====== Passage for review ======

Amino acid sequence alignment of the four human Id proteins. The predicted amino acid sequences of Id1, Id2, Id3 and Id4 are shown in single letter code and regions of similarity are boxed (designated Boxes 1–4). The highly conserved HLH region (Box 2) is depicted by the striped lines. The bold lines in Box 1 identify consensus sites for phosphorylation by Cdks that are present in Id2, Id3 and Id4, but not in Id1. The sequences in this figure are based on the data in Biggs et al. (1992), Deed et al. (1993), Hara et al. (1994) and Pagliuca et al. (1995).

To determine whether the Id proteins are indeed targets for phosphorylation by Cdks, human Id1 and Id2 were expressed in bacteria as fusion proteins with glutathione S‐transferase (GST) and used as substrates in an in vitro kinase assay with different combinations of cyclins and Cdks. The active enzymes were generated by co‐expressing the cyclins and Cdks in Sf9 insect cells using baculovirus vectors; previous studies (Kato et al., 1993; Meyerson and Harlow, 1994; Parry et al., 1995) have shown that the cyclin–Cdk complexes generated in this system are capable of phosphorylating relevant substrates, such as pRb, as GST‐linked fusion proteins. Several combinations were compared that were representative of the cyclin D‐dependent kinases and of Cdk2 complexed to either cyclin E or cyclin A. GST–Id1, which lacks a consensus Cdk target, was not phosphorylated by any of the cyclin–Cdk complexes tested (Figure 3A). In contrast, GST–Id2 protein was clearly phosphorylated by Cdk2 in association with either cyclins E or A (Figure 3B, lanes 7 and 8) but not by the cyclin D‐dependent kinases Cdk4 and Cdk6 (Figure 3A, lanes 1–6). The activity of each kinase complex was confirmed by the phosphorylation of GST–Rb, which is a substrate for all of the cyclin–Cdk complexes tested and contains multiple Cdk consensus sites (Figure 3C and additional data not shown). The clear distinction between Id2 which has a single consensus Cdk site and Id1 which does not, suggested that the phosphorylation of Id2 was a specific and potentially relevant event. Moreover, the phosphorylation of both GST–Rb and GST–Id2 by cyclin E–Cdk2 was abolished by addition of the Cdk inhibitor p21CDKN1 (Figure 3C), suggesting that it was attributable to a Cdk rather than to non‐specific kinase activity in the insect cell lysates.

Figure 3.

Phosphorylation of GST–Id2 in vitro by cyclin–Cdk2 complexes. Sf9 insect cells, either uninfected or co‐infected with baculovirus vectors encoding a cyclin (D1, D2, D3, E or A) and a kinase (Cdk2, Cdk4 and Cdk6) were used to assemble the indicated cyclin–Cdk complexes. The relevant cell lysates were then incubated with GST–Id1 (A) or GST–Id2 (B) in the presence of [γ‐32P]ATP. Labelled proteins were then analysed by SDS–PAGE in a 12% acrylamide gel and visualized by autoradiography. (C) Cyclin E–Cdk2 complexes were used to phosphorylate GST–Rb, GST–Id1 or GST–Id2 in the presence or absence of the Cdk‐inhibitor p21CDKN1 expressed as a histidine‐tagged fusion protein in bacteria.

======

* **Task description**
Reproduce the passage on Id protein phosphorylation word for word, starting with "Phosphorylation of GST–Id2" and going on through "protein in bacteria.".

====== Extracted entries ======

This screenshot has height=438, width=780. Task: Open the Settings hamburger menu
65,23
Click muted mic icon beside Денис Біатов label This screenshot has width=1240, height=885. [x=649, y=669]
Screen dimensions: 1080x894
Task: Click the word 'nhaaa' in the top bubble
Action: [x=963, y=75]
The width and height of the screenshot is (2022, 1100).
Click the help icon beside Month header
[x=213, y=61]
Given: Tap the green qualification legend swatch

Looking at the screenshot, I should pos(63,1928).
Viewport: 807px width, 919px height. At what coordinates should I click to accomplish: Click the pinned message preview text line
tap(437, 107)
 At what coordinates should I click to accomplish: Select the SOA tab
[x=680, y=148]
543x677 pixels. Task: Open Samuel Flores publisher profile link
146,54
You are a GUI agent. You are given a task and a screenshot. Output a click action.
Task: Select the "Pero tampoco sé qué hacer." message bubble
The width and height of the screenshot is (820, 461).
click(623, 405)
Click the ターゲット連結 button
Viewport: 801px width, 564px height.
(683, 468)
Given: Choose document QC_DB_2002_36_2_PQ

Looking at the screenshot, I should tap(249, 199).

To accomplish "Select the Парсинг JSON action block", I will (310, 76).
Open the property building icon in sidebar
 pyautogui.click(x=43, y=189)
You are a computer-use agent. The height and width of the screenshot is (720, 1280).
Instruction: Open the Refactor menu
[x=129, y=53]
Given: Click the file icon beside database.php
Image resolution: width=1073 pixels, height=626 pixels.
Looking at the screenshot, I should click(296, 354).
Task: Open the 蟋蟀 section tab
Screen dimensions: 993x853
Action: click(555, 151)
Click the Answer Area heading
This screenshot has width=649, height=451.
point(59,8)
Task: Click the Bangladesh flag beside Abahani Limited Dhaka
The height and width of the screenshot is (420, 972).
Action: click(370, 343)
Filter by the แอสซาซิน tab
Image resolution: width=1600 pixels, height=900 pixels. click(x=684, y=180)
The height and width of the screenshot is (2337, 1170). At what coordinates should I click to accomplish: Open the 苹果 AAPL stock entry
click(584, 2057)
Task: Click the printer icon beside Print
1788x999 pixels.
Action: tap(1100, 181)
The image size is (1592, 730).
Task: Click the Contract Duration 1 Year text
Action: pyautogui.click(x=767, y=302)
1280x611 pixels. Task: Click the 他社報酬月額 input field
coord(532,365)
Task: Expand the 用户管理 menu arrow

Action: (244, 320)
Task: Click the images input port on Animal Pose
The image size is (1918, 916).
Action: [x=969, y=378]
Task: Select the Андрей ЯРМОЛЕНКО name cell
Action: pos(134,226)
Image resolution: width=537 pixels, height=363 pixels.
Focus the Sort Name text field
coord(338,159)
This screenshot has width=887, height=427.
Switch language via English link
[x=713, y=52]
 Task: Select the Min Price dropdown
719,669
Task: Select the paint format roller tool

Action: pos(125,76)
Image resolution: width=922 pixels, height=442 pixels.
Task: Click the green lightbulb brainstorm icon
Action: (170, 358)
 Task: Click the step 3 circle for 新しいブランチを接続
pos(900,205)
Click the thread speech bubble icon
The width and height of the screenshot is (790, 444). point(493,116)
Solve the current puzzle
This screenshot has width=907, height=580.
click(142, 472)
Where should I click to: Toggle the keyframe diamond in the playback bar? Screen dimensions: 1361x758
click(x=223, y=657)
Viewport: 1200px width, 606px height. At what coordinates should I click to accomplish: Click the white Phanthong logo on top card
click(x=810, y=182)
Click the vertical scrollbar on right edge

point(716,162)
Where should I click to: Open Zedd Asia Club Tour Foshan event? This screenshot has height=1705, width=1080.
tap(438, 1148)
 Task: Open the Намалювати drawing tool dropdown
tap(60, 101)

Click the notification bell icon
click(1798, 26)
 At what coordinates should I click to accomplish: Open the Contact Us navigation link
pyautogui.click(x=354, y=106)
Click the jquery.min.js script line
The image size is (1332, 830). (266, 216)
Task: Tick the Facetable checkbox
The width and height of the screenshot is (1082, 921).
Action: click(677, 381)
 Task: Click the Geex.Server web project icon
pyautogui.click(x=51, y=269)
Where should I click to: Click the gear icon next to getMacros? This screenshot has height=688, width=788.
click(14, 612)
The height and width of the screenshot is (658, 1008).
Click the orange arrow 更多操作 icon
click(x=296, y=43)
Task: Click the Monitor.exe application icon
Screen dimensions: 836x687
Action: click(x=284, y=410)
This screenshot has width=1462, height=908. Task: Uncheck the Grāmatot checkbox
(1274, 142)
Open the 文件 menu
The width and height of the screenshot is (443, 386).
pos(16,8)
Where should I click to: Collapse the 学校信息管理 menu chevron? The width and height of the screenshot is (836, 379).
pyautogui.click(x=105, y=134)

======

* **Solved problem**
Phosphorylation of GST–Id2 in vitro by cyclin–Cdk2 complexes. Sf9 insect cells, either uninfected or co‐infected with baculovirus vectors encoding a cyclin (D1, D2, D3, E or A) and a kinase (Cdk2, Cdk4 and Cdk6) were used to assemble the indicated cyclin–Cdk complexes. The relevant cell lysates were then incubated with GST–Id1 (A) or GST–Id2 (B) in the presence of [γ‐32P]ATP. Labelled proteins were then analysed by SDS–PAGE in a 12% acrylamide gel and visualized by autoradiography. (C) Cyclin E–Cdk2 complexes were used to phosphorylate GST–Rb, GST–Id1 or GST–Id2 in the presence or absence of the Cdk‐inhibitor p21CDKN1 expressed as a histidine‐tagged fusion protein in bacteria.